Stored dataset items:
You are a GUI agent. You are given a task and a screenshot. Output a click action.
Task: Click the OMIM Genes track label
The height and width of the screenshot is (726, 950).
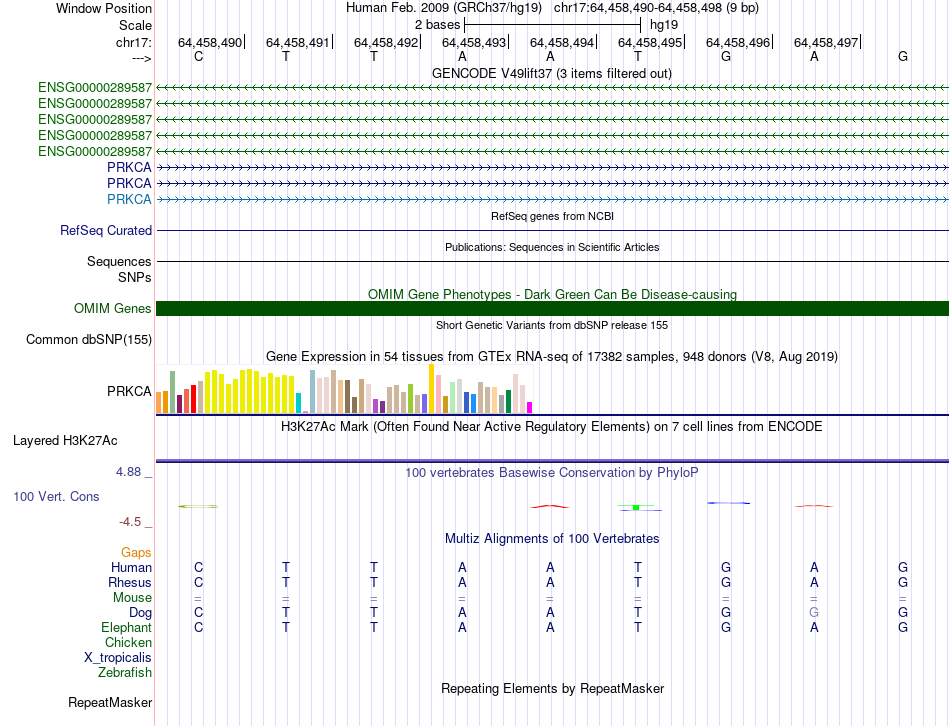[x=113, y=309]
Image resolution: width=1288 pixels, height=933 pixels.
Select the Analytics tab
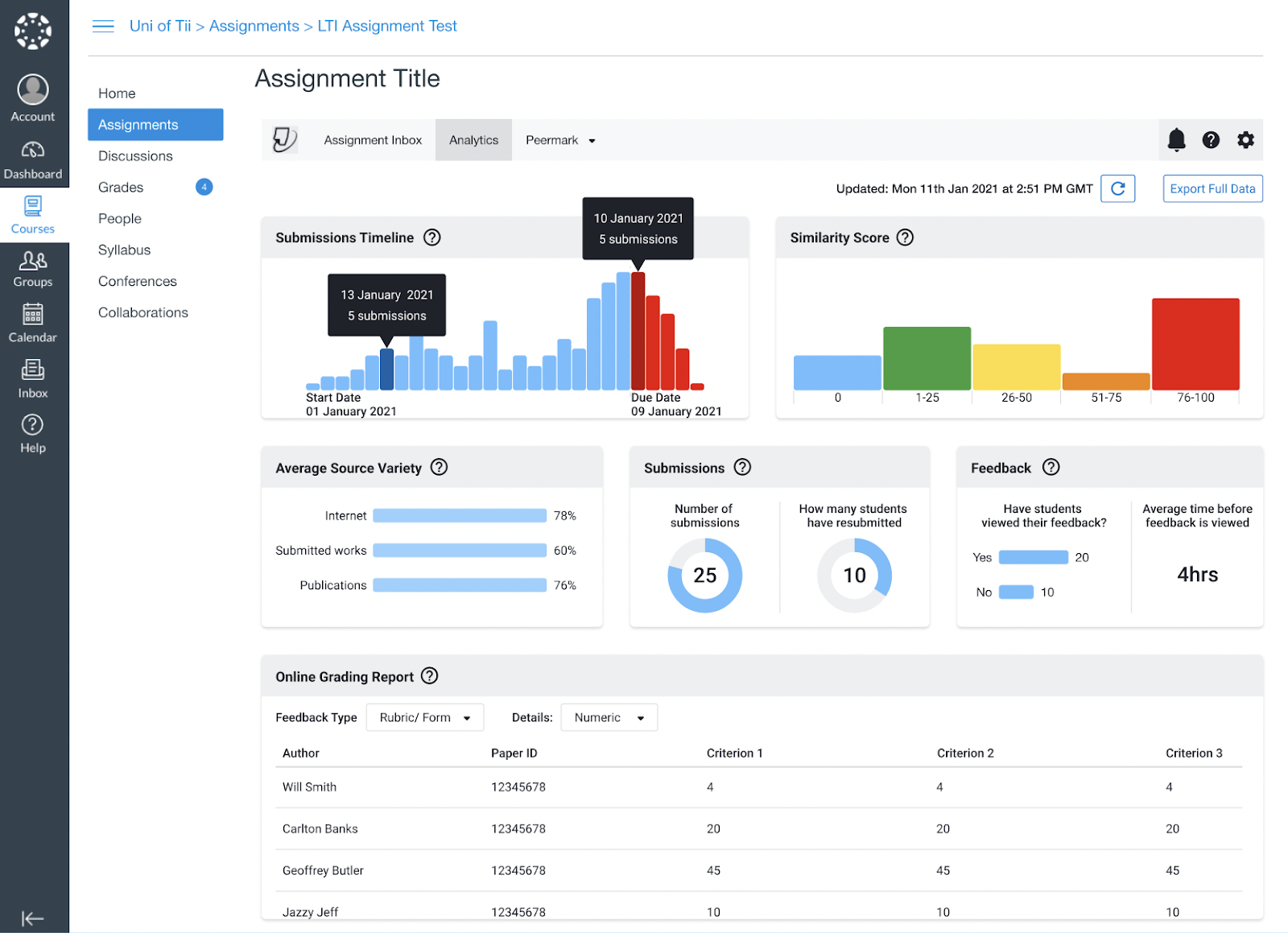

Requirement:
Leaving the images out, return every record exactly.

Exercise solution:
You are a GUI agent. You are given a task and a screenshot. Output a click action.
Task: Click the OMIM Genes track label
The height and width of the screenshot is (726, 950).
[x=113, y=309]
Image resolution: width=1288 pixels, height=933 pixels.
Select the Analytics tab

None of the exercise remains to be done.